### Assignment
Your copy should contain exactly the lines from the one that holds "You are a computer-use" through the end of the material, reproduced as written, with no pictures.

### Information supplied
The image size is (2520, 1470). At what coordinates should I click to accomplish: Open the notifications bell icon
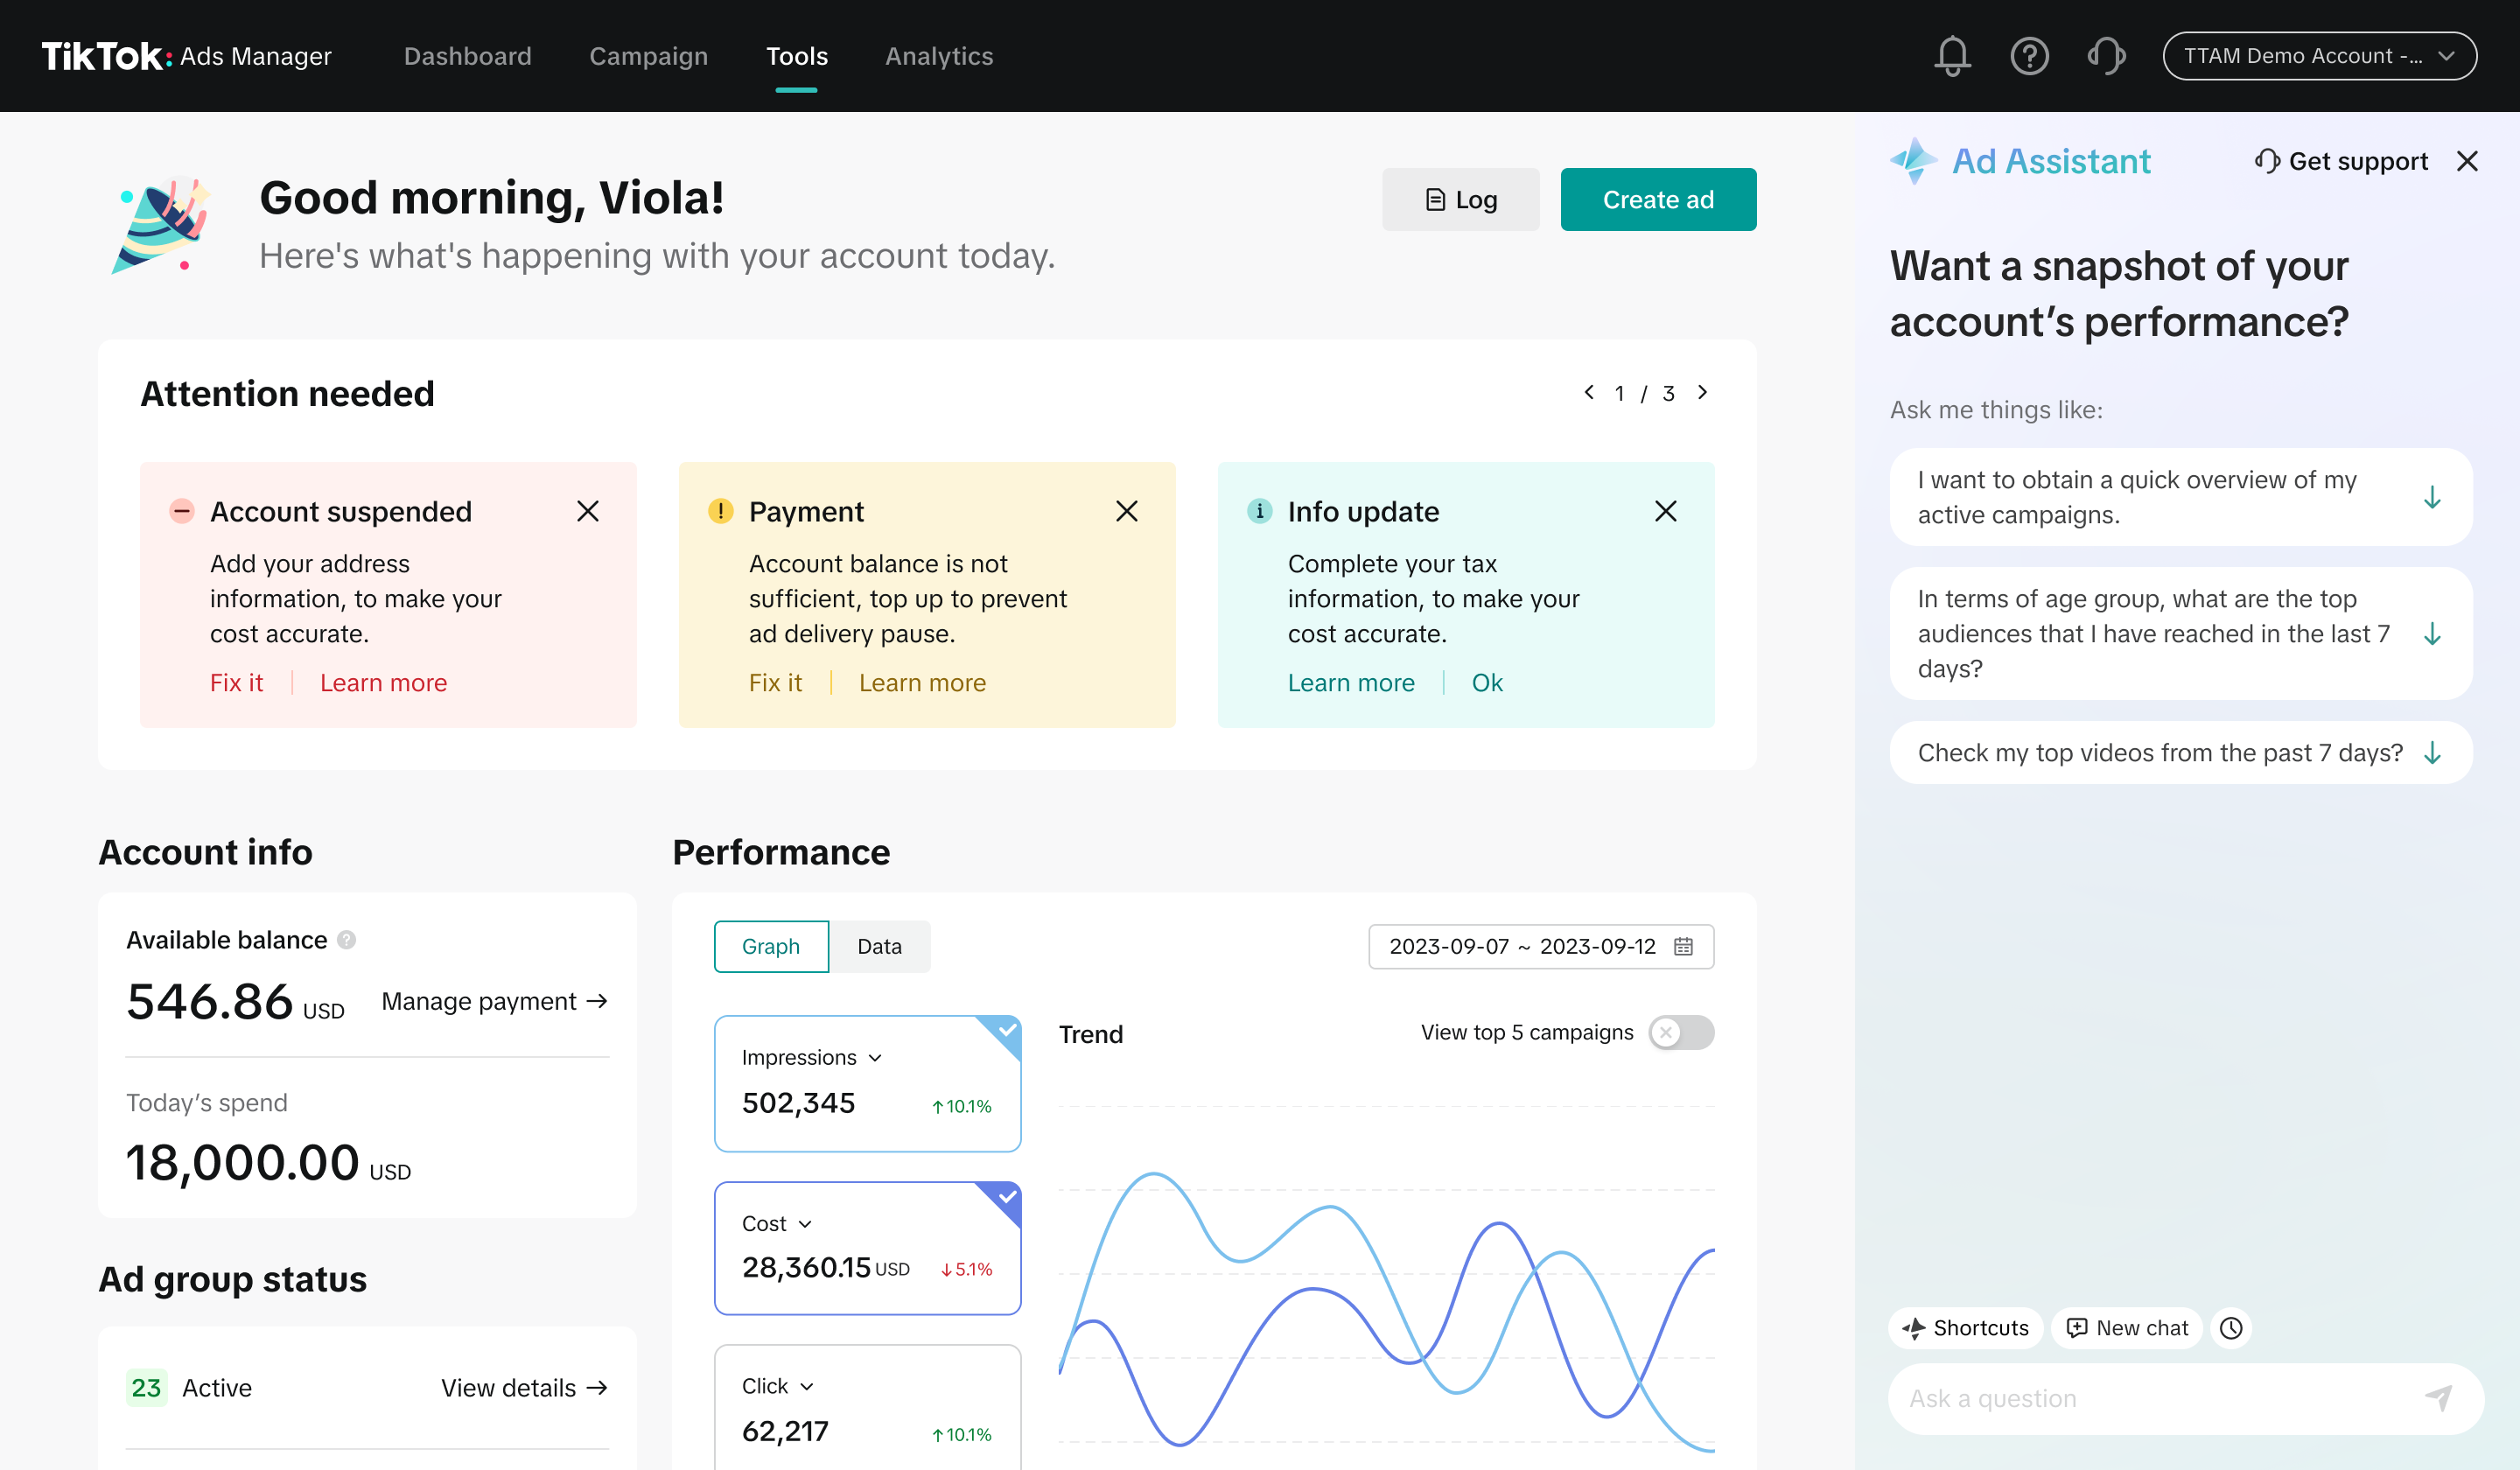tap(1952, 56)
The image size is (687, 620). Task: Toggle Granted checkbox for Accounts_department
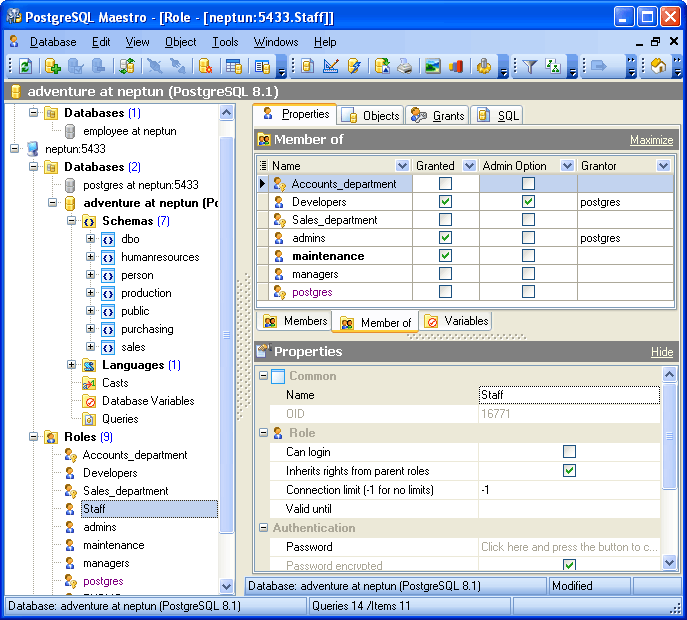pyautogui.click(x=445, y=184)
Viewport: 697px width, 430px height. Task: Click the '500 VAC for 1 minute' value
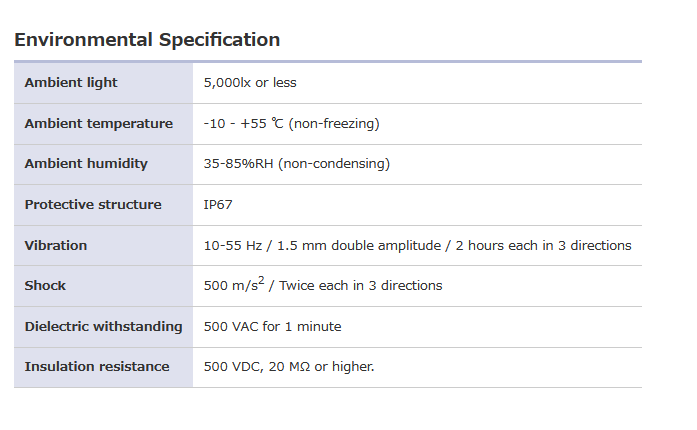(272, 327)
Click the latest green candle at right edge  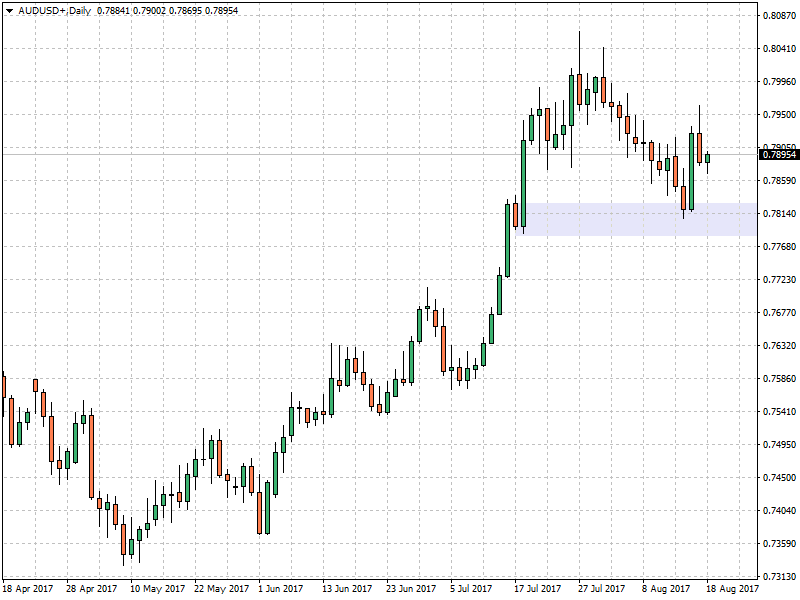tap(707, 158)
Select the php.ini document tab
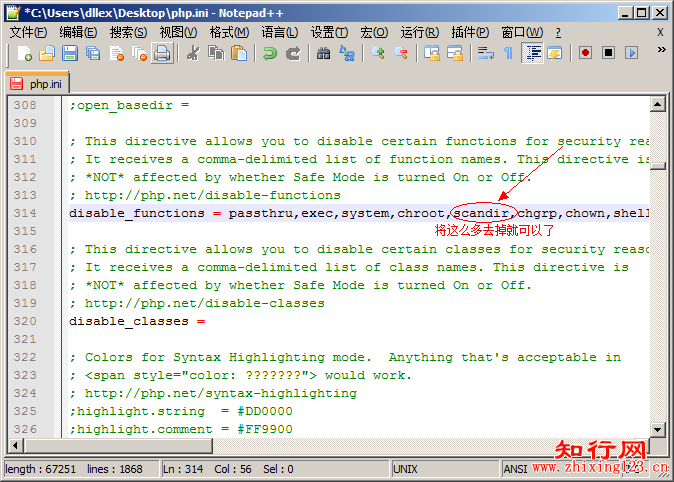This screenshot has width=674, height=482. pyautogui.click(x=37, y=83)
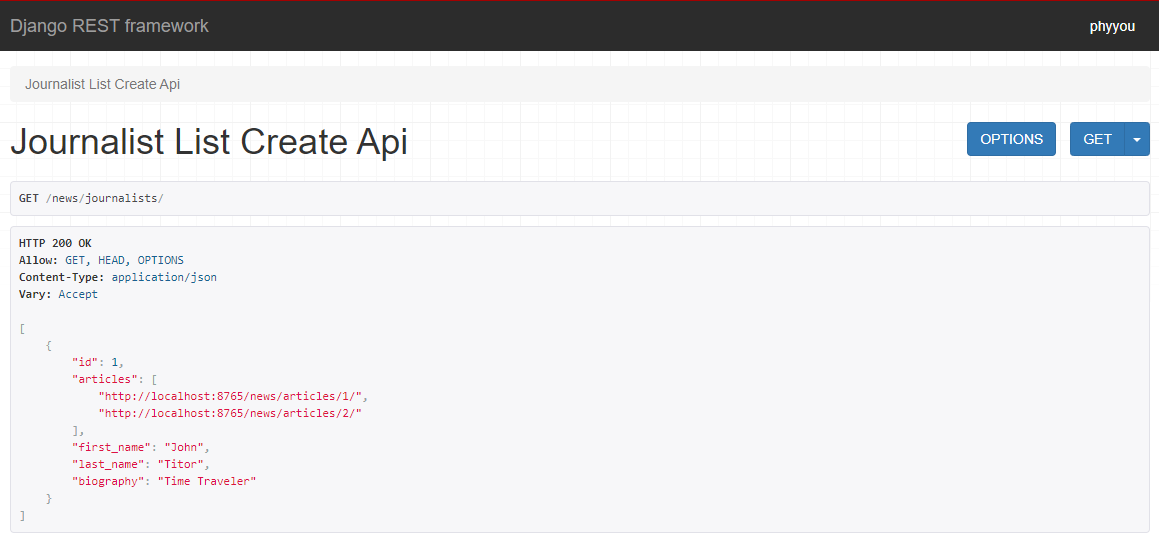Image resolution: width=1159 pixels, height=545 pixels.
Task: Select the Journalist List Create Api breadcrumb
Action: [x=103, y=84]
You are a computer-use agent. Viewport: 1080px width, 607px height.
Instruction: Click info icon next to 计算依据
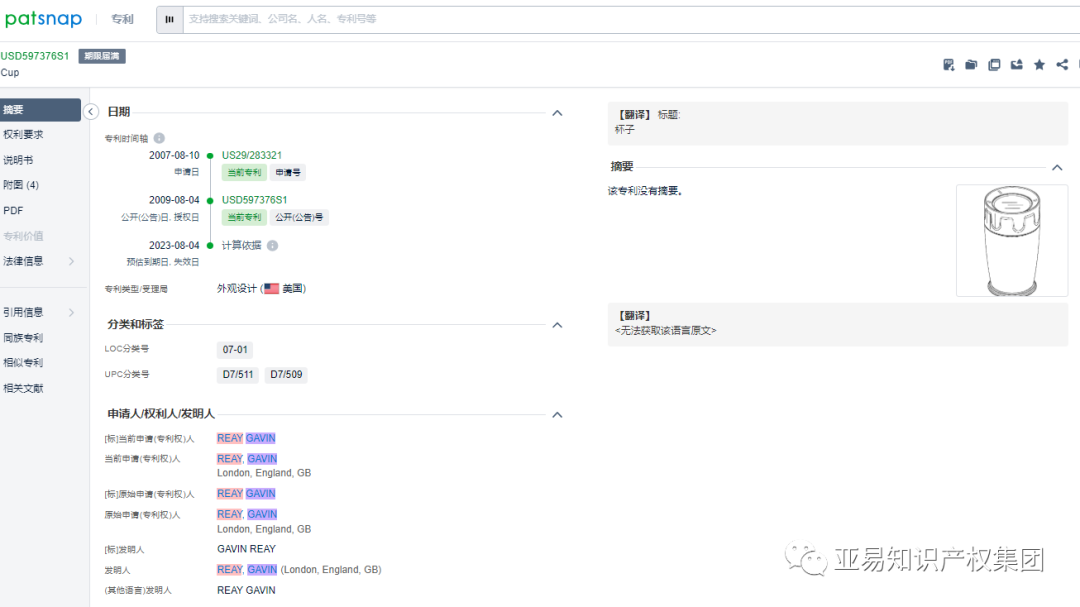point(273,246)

### Expected output
You are a computer-use agent. Viewport: 1080px width, 607px height.
Instruction: Click info icon next to 计算依据
point(273,246)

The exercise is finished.